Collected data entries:
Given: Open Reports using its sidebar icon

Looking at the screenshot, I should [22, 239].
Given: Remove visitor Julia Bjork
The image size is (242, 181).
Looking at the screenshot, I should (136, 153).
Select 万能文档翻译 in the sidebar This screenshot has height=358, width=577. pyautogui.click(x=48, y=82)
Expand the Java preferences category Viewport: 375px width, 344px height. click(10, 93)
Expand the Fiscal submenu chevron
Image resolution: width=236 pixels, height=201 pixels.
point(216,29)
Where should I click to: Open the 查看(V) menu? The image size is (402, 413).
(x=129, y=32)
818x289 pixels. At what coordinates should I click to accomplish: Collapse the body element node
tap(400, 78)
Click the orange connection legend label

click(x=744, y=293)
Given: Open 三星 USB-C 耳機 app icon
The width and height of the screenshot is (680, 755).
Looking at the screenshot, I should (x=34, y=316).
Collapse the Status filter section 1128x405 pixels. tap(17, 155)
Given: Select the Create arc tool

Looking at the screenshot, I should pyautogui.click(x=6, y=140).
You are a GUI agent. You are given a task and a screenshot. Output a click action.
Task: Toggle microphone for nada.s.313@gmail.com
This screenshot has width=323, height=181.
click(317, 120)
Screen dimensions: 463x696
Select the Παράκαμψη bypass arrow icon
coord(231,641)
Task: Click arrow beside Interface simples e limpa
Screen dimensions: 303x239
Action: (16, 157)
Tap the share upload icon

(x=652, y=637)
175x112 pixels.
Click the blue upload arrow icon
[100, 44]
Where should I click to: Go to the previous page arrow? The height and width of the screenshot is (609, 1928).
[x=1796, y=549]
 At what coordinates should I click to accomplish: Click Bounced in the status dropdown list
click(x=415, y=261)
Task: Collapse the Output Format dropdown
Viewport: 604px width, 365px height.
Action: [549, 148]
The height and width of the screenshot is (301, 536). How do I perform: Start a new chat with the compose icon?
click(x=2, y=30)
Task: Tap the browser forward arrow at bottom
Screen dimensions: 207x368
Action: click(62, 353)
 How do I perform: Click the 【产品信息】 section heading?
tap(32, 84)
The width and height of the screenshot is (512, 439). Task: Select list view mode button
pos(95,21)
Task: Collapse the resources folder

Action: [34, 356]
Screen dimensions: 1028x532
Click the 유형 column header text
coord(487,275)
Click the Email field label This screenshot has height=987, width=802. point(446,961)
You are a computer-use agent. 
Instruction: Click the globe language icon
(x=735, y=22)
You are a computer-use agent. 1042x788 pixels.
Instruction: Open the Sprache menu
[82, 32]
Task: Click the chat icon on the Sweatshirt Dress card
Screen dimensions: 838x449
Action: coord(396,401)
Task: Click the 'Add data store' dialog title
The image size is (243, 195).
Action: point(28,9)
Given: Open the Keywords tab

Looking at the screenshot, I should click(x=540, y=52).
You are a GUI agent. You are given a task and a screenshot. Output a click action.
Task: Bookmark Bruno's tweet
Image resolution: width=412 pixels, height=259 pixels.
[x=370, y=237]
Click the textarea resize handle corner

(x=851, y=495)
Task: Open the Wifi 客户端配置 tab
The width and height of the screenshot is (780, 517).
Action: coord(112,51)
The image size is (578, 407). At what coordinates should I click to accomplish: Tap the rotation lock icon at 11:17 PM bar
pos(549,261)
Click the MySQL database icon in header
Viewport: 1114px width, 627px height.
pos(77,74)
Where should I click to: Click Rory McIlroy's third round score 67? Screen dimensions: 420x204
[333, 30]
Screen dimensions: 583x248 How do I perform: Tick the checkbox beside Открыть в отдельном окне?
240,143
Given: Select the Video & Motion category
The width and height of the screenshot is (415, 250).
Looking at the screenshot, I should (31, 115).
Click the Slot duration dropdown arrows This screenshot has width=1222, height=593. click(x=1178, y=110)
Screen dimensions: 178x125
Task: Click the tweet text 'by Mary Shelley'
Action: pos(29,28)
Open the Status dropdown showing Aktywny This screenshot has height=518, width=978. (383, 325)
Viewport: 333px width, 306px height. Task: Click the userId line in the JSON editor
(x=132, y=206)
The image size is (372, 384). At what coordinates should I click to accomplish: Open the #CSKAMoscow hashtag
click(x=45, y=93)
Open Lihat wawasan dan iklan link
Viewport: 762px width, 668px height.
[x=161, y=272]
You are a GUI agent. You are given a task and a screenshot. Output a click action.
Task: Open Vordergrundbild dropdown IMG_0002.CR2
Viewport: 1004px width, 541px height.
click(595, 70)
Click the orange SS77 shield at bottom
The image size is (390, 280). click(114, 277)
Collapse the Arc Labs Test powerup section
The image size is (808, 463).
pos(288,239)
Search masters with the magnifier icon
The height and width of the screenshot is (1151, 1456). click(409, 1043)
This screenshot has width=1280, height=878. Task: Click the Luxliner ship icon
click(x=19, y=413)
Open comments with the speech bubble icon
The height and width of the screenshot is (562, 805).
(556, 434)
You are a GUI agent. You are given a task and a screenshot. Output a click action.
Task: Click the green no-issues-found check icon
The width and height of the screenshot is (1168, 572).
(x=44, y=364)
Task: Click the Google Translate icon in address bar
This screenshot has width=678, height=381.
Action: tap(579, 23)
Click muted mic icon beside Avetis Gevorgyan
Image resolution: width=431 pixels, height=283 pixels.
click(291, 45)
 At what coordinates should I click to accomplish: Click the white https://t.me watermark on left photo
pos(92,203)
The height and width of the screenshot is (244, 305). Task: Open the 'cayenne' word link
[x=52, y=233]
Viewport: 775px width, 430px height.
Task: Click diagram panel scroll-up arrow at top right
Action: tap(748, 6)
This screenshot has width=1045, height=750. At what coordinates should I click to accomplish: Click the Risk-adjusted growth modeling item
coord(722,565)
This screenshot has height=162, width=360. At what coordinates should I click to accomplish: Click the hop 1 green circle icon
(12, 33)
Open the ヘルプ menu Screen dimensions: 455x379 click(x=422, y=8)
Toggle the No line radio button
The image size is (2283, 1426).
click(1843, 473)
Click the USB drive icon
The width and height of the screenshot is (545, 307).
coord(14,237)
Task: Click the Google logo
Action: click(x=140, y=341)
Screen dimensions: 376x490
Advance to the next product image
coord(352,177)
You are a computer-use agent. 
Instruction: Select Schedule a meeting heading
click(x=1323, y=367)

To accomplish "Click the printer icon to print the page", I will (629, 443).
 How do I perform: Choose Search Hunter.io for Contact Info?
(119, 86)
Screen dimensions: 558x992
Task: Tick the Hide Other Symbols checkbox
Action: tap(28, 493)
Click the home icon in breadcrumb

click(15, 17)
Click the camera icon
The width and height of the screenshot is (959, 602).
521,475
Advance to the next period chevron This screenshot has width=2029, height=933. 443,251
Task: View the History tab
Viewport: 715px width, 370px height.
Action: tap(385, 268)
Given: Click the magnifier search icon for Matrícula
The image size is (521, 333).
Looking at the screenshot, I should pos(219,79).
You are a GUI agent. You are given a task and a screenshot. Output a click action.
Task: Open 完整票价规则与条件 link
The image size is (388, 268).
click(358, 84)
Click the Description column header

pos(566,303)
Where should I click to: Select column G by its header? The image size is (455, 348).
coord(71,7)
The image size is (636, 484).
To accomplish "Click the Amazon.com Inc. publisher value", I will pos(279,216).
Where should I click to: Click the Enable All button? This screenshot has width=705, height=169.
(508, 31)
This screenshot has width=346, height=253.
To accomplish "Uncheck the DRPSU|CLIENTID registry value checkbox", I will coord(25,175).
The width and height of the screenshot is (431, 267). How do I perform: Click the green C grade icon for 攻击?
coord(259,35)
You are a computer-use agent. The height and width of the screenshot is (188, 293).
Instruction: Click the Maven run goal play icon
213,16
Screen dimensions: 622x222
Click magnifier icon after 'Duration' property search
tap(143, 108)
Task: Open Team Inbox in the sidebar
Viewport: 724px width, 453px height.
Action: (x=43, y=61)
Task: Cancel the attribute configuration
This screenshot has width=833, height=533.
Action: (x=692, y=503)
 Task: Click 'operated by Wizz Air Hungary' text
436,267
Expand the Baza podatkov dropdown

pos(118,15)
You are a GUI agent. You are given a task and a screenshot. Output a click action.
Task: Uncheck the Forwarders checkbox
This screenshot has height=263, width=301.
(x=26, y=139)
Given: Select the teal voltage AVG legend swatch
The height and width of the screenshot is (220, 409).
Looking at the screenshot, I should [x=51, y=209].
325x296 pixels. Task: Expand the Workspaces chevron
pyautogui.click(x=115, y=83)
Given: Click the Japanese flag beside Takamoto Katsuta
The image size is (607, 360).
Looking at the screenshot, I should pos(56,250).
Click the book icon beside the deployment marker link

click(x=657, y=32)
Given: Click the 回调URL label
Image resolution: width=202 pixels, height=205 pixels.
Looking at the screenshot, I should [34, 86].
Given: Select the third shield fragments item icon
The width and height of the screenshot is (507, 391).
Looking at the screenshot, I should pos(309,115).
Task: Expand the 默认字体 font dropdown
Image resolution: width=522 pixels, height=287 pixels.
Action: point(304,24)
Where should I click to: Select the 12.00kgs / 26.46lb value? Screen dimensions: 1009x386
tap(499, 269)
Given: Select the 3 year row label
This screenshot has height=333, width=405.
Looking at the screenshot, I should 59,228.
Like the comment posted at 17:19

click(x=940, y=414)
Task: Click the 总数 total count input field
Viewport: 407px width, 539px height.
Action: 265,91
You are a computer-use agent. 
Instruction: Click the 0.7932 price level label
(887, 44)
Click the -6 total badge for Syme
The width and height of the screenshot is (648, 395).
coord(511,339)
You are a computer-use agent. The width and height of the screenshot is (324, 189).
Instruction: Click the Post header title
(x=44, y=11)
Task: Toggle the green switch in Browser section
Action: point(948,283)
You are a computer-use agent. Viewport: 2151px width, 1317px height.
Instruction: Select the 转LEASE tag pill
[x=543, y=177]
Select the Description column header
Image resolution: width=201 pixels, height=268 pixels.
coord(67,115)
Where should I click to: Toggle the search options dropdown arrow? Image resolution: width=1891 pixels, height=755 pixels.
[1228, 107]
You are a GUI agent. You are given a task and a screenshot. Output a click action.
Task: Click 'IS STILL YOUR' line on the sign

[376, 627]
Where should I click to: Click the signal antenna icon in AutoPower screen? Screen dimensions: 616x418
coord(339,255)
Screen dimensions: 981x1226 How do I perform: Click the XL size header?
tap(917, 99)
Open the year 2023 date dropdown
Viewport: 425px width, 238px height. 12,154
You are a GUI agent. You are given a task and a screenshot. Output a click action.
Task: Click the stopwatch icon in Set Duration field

Aim of the task:
Every line above that includes the word "computer" should be listed.

Your response:
You are a computer-use agent. 
You are a computer-use agent. 1042x788 pixels.
You are a computer-use agent. 
You are a computer-use agent. The height and width of the screenshot is (188, 293).
You are a computer-use agent. 
You are a computer-use agent. The width and height of the screenshot is (324, 189).
You are a computer-use agent. Viewport: 2151px width, 1317px height.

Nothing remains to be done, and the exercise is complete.